AZJA 2010 - NOWA WLOCZEGA
film leci we wtorek na hbo.nie mam programu ale mam przeczucie ze warto byloby go poszukac.Czy ktos z Was moze go widzial i moze cos o nim powiedziec?
nom, Chaciński fajnie pisał w Telewizyjnej o nim. no i flagg wspominał w recenzji do Malefique. zdjęcie bohaterki umazanej krwią, które jest w GW sprawiło, że zacząłem się rozglądać za tą pozycją
Ja też czekam z niecierpliwością na wtorkowy seans, nareszcie coś ciekawego puszczają w TV, szkoda że to HBO
Po pierwsze. HBO niestety skróciła film aż o 11 min. Miałem okazję oglądać Trouble Every Day w wersji 100-min. i aż się boję na myśl co powycinali. A do wycinania było co niemiara...
Po drugie. Nie jest to (zdecydowanie!) czysty horror. Trouble Every Day jest kinem autorskim stąd kanibalistyczny wątek jest pretekstem do kolejnej refleksji na temat ludzkiej seksualności, relacji damsko-męskich, tłumionych frustracji...
Oczekujcie kina toczącego się w powolnym tempie, ze scenami rozbudowanymi plastycznie (np. piękna scena na łące z roślinnością skropioną nie rosą a krwią...)..Trochę cierpliwości się przyda.
Nie zmienia to faktu, że przynajmniej w dwóch momentach napięcie gwałtownie rośnie...
A kontekstualnie znacznie bliżej Trouble Every Day do Uzależnienia Ferrary niż kina starego dobrego Cronenberga..

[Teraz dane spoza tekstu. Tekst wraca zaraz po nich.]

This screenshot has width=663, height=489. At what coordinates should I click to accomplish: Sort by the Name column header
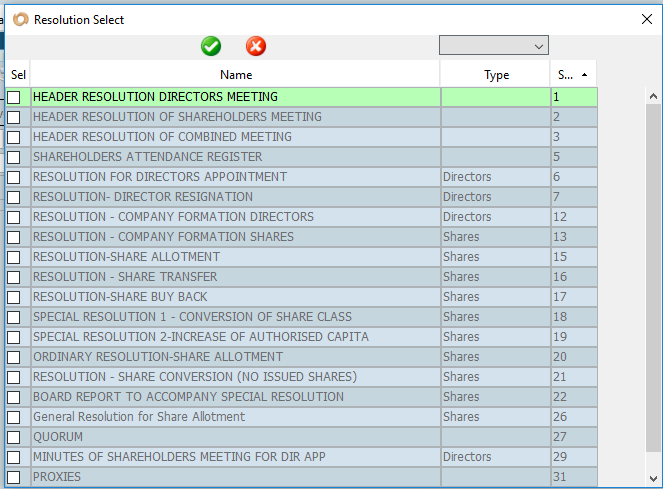(236, 75)
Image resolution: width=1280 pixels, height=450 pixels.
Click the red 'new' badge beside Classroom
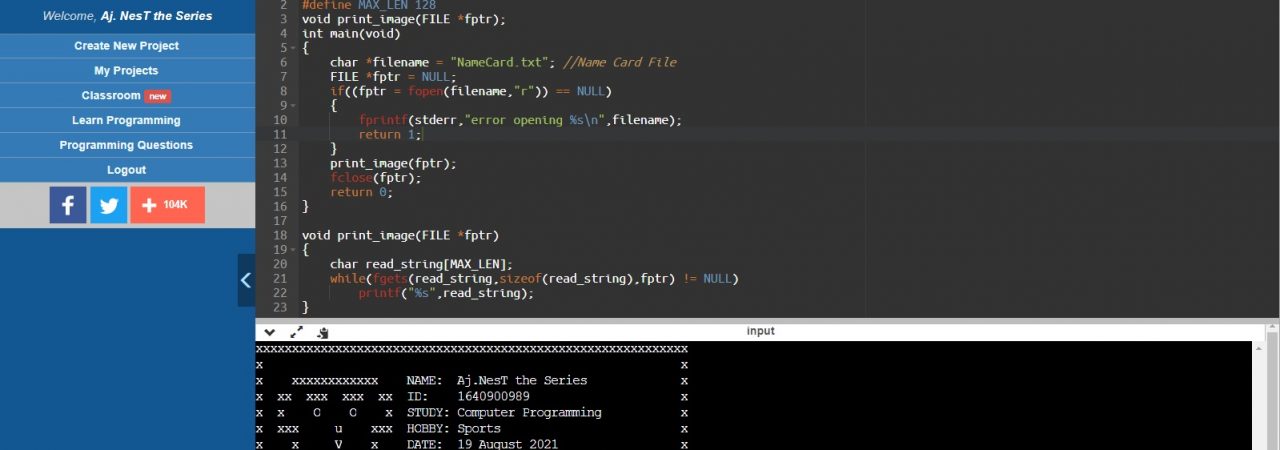pyautogui.click(x=158, y=96)
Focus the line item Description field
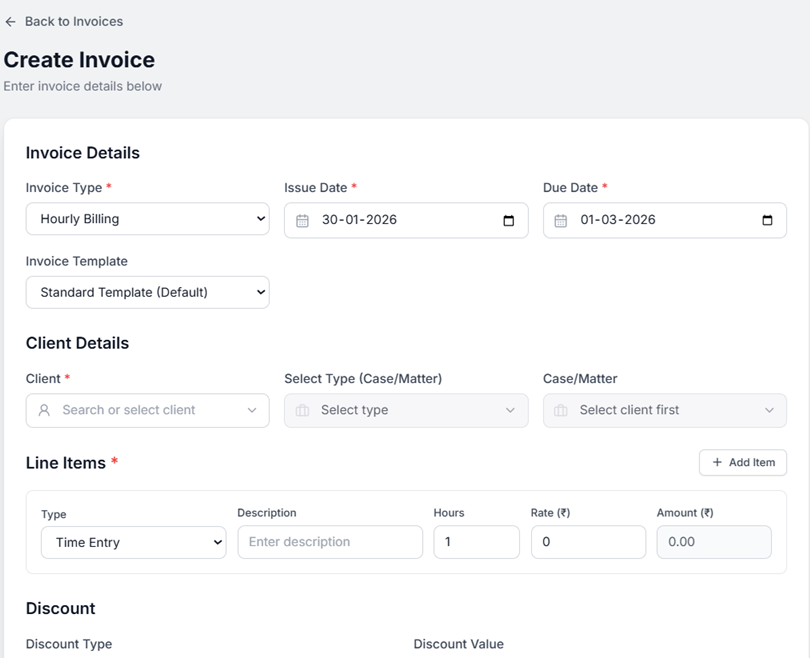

Na razie powstrzymam się od oceny i poczekam do wtorkowego seansu. Czekam na wasze opinie
"Trouble Every Day" widzialem w pelnej wersji i zafascynowal mnie. Niektorych bedzie zapewne draznic powolne, chwilami wrecz monotonne tempo akcji, ale jest "Trouble Every Day" kilka scen powodujacych opad szczeki az do ziemi (np: pierwsza, bolesna scena kanibalizmu z Beatrice Dalle). Swietnie zagral Vincent Gallo, dosc kontrowersyjny, ale diablnie utalentowany aktor. Faktycznie film ten moze budzic skojarzenia z "The Addiction" Ferrary czy "Night of the Hunted" Rollina, a wiec ci co poszukuja w horrorze czegos nietypowego powinni po dzielo Claire Denis siegnac.
Vincent Gallo? to ten od "Brown Bunny"??? hieh, coraz bardziej interesuje mnie załatwienie sobie tego filmu.
te, Mortadela, a możesz nagrać to na vhs? bo ja takiego wynalazku cywilizacyjnego jak telewizor to w piernikowie nie mam.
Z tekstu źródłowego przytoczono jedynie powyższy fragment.